> **Your task**
Using the entries below, transcribe exactly the line containing "QUÀ TẶNG - KỈ NIỆM CHƯƠNG (585, 1368)" and each line that follows it to the end.

> **Recorded information**

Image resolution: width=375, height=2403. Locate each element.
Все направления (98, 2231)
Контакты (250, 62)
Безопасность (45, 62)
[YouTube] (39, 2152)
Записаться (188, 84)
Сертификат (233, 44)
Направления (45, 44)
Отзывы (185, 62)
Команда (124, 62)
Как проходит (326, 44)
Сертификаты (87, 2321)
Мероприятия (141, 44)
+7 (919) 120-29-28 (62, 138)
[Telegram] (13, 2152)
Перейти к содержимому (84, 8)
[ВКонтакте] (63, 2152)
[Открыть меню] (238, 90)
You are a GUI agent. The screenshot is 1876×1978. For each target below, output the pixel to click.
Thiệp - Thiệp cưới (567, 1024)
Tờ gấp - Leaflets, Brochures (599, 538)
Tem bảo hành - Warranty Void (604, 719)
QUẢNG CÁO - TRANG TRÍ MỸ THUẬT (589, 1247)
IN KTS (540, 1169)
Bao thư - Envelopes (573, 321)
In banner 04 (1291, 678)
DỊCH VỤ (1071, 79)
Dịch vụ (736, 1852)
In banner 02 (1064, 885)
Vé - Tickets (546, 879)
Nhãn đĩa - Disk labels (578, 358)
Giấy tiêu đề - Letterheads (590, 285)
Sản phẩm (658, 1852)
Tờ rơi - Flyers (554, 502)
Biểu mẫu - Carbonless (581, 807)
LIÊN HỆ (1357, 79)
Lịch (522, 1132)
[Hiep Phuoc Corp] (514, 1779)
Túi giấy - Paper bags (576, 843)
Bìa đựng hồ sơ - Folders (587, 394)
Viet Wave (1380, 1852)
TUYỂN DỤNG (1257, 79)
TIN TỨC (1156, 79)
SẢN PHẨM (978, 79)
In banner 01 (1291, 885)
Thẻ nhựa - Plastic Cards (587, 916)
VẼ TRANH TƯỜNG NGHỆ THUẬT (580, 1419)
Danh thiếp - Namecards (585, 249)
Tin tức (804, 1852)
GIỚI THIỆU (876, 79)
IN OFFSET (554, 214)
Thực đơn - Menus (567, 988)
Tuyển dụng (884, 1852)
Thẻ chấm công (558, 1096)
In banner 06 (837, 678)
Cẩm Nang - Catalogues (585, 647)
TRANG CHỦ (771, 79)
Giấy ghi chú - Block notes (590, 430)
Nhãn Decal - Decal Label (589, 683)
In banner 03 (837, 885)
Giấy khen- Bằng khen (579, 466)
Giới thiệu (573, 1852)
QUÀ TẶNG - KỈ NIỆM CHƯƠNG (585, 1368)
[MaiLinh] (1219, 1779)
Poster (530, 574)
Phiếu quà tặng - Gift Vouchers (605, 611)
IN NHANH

> **Result of this task**
QUÀ TẶNG - KỈ NIỆM CHƯƠNG (585, 1368)
[MaiLinh] (1219, 1779)
Poster (530, 574)
Phiếu quà tặng - Gift Vouchers (605, 611)
IN NHANH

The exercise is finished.